When I shake my head, more in confusion than in disbelief, Coyne shows a honest frustration with his own Jesuitical reasoning.
“I don’t know what the ultimate answer is,” he says. “But I do know in my faith that I’m unique. God loves me as an individual, and I was created by God. But I also know that I evolved, that my ancestors came crawling out of the sea, and that they wound up hanging from trees eating bananas. I believe all that and I believe the two are compatible.”
Coyne’s most recent article in Nature examines the dust rings around newborn stars that eventually collide, collect into dirt clods and eventually compact into planets, possibly life-sustaining ones. He admits that if we discovered extraterrestrial life, it might prompt some new thinking as a Jesuit.
“The theological problem becomes interesting only after a series of hypotheticals are answered,” he says and puts his fingers together in a tent. Unlike his other answers, Coyne’s words are suddenly dense and compounded. This is an “angels on the head of a pin” answer, a Jesuitical answer.
“O.K., so I meet this ‘person.’ I would ask him: ‘Are you intelligent? Self-reflexive? In the traditional sense do you have what we call a soul?’ Good. ‘Nice to meet you.’ ” He says he would then find out if their civilization sinned, then if it was redeemed, then if the redeemer was a man named Jesus, and then: “If they say, ‘Oh yes, now you have a theological problem. How could Jesus Christ be our redeemer on earth and of another planet and still be the one Son of God. Could he have had several incarnations? That’s a pretty ticklish theological problem and I don’t know the answer.”
Later, when I ask Corbally if he would want to baptize aliens, the painful conflict of the interventionist duties of the Jesuit versus the detached objectivity of the scientist is visible.
Corbally knots his legs into rope and wraps both his arms behind his head. His soft voice almost disappears. I must lean forward to hear him murmur that, yes, he would try to baptize them. But Corbally adds dolefully, “I would first want to examine the theological data of their beliefs.”
An important context to bear in mind is that both Fr. Funes and Fr. Corbally formed their thoughts before the recent Kepler finds confirmed the existence of many, many exoplanets likely to be home to life — and possibly even intelligent life. Fr. Corbally’s comments, in particular, were made at a time when serious public discussion among respected scientists regarding intelligent life “out there” was a rare thing.
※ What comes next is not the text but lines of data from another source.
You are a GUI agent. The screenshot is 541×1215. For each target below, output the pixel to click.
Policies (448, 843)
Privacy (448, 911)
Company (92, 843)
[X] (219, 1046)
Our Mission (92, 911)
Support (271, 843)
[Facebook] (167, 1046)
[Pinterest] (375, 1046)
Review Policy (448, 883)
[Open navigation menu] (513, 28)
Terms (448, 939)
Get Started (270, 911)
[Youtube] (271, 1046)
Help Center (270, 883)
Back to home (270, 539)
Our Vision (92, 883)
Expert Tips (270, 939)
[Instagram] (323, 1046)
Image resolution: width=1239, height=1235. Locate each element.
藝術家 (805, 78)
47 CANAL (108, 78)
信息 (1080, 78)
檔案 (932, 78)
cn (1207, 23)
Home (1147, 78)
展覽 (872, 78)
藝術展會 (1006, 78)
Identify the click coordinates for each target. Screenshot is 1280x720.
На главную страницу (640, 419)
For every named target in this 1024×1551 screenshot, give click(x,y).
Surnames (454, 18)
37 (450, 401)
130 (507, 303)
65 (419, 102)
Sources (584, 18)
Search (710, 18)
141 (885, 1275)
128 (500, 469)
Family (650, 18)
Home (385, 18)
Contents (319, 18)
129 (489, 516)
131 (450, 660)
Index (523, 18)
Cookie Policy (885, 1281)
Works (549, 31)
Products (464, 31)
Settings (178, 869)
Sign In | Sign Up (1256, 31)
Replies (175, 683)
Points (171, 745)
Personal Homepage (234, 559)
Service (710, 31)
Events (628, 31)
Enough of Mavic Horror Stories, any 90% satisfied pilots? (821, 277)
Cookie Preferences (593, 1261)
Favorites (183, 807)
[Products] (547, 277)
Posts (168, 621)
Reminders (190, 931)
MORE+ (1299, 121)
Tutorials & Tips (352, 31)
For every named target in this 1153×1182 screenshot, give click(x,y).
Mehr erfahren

Another thing that makes their remarks interesting is that astronomers aren’t prone to speculation and theorizing. Or at least, that’s the way it often seems. Astronomers tend to be a very different breed from, say, theoretical physicists. This is perhaps why SETI’s Seth Shostak can come across as frustratingly stubborn and unimaginative in any discussion about ETs, while folks like Michio Kaku and Stephen Hawking seem open to all manner of possibility when it comes to extraterrestrials.
Leave it to the Jesuits to be the astronomers capable of making a leap of faith.